A body was projected vertically downwards at 66.9 meters per second from the top of a tower that is 457 meters high. Determine the distance that the body covered in the last second before it struck the ground. Take the acceleration due to gravity 𝑔 equal to 9.8 meters per square second.
We are told that the initial velocity of the body is 66.9 meters per second. The tower is 457 meters high. The acceleration is 9.8 meters per square second. We will let the velocity at which the body hits the ground be 𝑣 meters per second. We can answer this question using the equations of motion or SUVAT equations. In the entire journey of the body, we know that the displacement 𝑠 is 457 meters. This is the height of the tower. 𝑢 is equal to 66.9 and 𝑎 is equal to 9.8.
We can calculate the value of 𝑣 using the formula 𝑣 squared is equal to 𝑢 squared plus two 𝑎𝑠. Substituting in our values gives us 𝑣 squared is equal to 66.9 squared plus two multiplied by 9.8 multiplied by 457. Typing the right-hand side into our calculator gives us 13432.81. Square rooting both sides of this equation gives us a value of 𝑣 of 115.9. The velocity of the body as it hits the ground is 115.9 meters per second.
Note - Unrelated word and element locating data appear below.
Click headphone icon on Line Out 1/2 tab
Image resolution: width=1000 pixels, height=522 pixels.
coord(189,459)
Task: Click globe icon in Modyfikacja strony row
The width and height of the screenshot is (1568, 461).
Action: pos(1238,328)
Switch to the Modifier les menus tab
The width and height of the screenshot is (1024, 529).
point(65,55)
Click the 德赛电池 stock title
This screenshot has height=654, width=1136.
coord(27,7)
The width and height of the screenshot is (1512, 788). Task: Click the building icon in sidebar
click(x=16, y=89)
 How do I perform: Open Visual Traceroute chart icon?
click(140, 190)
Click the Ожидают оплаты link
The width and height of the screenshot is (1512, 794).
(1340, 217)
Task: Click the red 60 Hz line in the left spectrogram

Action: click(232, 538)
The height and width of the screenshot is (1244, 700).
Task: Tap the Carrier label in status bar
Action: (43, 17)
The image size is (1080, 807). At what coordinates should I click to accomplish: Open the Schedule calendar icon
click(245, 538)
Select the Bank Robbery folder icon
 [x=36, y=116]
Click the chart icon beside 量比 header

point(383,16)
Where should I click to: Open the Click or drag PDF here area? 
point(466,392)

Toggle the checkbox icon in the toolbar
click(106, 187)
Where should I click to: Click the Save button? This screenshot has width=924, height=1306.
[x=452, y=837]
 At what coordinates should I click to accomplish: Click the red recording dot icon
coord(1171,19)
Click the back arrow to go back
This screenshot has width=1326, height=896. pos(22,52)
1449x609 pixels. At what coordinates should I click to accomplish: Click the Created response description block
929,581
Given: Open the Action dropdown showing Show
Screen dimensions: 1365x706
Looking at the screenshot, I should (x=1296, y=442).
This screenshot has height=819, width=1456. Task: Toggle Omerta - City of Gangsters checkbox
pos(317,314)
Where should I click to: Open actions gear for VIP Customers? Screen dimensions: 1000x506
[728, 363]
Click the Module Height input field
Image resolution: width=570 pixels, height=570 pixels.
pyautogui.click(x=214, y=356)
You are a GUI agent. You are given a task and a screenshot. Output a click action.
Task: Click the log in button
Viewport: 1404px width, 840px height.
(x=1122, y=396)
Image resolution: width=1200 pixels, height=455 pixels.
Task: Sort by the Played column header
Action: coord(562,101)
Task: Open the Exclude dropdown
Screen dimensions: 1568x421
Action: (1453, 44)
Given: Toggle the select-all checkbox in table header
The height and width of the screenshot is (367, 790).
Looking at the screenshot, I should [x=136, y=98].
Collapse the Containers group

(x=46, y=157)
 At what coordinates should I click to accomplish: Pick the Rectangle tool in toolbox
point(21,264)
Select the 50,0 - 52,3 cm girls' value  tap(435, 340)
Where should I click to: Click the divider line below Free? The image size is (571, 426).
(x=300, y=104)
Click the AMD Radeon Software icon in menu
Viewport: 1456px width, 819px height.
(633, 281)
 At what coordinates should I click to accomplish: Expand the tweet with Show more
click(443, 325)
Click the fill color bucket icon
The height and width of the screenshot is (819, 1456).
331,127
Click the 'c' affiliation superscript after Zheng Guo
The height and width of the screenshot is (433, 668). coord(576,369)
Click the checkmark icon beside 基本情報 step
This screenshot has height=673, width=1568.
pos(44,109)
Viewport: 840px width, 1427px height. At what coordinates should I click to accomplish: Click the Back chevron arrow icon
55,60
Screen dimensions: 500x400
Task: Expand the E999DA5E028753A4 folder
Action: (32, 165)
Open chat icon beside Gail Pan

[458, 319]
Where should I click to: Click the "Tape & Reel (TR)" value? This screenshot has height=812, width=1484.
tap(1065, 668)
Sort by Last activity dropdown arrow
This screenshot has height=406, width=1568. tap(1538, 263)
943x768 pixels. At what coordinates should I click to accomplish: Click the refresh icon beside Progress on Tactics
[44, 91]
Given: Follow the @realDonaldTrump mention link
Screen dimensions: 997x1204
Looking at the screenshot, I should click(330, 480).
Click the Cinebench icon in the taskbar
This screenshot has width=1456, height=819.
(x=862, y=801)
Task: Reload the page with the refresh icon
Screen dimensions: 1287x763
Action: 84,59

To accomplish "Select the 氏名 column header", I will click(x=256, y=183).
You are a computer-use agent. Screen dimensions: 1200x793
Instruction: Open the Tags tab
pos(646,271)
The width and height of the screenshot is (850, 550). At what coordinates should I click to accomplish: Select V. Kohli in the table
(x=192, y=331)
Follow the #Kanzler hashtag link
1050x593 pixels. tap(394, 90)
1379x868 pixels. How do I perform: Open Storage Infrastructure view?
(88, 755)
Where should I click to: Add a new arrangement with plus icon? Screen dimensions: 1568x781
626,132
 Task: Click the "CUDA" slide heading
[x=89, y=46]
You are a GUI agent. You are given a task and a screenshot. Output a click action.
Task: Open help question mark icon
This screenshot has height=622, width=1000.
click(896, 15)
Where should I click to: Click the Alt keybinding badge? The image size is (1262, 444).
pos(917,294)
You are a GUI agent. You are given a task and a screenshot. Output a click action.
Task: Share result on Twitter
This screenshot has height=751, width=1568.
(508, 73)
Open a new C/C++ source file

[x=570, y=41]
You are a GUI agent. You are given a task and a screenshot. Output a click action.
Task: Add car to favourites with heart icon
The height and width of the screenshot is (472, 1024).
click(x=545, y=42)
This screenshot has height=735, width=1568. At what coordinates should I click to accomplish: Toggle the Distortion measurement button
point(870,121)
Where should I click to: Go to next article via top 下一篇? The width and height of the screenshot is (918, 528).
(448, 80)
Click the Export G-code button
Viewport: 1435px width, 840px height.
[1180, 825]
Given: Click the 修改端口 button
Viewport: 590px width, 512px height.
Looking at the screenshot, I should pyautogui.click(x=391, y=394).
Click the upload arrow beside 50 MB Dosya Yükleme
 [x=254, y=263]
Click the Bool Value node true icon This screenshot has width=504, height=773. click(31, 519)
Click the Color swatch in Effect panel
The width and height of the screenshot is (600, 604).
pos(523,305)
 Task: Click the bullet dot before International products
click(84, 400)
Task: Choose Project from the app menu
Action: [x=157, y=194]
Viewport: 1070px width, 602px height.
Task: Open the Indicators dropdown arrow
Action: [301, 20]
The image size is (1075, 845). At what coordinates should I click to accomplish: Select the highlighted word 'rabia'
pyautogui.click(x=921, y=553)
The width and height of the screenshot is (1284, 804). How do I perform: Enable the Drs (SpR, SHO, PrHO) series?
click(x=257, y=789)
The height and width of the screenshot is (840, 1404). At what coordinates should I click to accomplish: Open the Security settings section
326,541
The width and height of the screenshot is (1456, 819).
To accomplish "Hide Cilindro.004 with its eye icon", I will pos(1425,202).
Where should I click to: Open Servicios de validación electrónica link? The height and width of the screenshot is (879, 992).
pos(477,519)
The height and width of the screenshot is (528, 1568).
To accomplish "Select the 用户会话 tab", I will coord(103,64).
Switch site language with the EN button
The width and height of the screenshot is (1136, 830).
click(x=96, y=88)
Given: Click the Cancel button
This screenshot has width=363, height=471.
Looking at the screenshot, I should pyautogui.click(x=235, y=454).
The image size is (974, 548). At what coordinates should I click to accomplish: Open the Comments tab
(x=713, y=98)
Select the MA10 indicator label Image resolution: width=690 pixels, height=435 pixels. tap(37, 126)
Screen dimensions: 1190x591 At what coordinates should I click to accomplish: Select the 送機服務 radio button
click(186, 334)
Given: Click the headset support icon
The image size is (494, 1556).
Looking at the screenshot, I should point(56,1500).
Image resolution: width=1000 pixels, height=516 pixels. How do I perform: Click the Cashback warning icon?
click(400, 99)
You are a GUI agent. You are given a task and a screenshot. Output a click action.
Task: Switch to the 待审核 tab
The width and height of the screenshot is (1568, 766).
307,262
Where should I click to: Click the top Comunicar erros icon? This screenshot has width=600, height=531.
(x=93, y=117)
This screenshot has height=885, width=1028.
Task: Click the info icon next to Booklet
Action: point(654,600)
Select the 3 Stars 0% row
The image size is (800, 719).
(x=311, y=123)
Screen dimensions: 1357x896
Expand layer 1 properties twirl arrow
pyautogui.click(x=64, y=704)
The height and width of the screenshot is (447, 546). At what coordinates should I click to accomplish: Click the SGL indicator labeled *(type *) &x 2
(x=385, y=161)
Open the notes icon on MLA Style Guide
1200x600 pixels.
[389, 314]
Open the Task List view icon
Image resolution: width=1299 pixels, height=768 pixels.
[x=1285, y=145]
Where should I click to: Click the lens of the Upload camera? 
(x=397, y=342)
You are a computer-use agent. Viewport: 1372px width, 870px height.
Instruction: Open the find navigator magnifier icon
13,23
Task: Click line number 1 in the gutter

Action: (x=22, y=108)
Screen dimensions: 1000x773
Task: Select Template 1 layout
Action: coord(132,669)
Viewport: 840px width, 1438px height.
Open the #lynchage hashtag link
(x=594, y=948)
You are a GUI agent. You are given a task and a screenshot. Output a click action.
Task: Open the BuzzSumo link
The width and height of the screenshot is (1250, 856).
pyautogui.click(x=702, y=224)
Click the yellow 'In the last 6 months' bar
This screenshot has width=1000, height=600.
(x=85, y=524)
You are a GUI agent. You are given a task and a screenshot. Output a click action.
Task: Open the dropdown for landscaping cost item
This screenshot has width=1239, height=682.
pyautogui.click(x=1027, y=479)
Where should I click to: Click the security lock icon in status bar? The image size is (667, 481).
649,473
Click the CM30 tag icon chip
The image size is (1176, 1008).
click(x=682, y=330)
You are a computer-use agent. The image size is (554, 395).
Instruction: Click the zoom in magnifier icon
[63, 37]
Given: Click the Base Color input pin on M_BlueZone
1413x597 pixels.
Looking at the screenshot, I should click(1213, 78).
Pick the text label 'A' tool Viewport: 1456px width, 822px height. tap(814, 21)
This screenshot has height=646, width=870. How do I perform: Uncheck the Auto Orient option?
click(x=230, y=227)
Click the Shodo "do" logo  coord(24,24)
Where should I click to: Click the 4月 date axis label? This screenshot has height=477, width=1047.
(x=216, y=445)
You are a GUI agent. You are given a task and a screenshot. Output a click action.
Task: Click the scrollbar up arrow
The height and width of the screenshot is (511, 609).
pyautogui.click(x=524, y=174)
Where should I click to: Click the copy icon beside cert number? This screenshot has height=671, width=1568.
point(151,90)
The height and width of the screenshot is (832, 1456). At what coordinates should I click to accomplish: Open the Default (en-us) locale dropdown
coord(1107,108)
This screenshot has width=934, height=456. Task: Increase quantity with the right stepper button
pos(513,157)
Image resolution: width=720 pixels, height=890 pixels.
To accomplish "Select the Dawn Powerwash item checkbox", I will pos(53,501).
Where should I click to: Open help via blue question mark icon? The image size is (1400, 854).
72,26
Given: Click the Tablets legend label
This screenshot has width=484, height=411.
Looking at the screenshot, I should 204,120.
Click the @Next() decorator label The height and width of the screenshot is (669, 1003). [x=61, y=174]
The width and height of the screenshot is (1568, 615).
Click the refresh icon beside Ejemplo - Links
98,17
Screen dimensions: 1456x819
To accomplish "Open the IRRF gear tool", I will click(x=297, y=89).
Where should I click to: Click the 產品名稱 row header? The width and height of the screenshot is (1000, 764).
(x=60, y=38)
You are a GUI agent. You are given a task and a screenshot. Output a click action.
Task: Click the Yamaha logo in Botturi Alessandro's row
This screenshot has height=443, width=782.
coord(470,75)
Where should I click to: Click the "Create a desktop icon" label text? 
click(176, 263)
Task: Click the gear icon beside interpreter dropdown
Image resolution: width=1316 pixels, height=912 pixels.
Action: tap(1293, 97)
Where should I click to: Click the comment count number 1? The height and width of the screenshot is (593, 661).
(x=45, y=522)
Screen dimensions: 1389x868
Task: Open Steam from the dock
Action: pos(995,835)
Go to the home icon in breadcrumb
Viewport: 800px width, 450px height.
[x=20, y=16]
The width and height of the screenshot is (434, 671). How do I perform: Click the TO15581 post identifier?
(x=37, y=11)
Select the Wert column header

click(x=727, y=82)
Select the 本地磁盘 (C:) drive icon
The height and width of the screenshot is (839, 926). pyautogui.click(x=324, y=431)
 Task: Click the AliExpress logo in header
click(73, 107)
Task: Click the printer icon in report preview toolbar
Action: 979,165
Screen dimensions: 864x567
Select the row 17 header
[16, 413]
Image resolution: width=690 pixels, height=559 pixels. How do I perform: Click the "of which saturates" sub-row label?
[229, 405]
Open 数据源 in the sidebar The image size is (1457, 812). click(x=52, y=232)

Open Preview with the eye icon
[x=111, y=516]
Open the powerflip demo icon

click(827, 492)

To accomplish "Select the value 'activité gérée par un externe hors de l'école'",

We need to calculate the distance covered in the last second before the body struck the ground. As this is a one-second period, 𝑡 is equal to one. The final velocity 𝑣 is 115.9. 𝑎 is still equal to 9.8. If we let the distance equal 𝑥, we can calculate this using the formula 𝑠 is equal to 𝑣𝑡 minus a half 𝑎𝑡 squared. Substituting in our values gives us 𝑥 is equal to 115.9 multiplied by one minus a half multiplied by 9.8 multiplied by one squared. This simplifies to 115.9 minus 4.9. 𝑥 is therefore equal to 111.
The distance covered in the last second before the body struck the ground is 111 meters.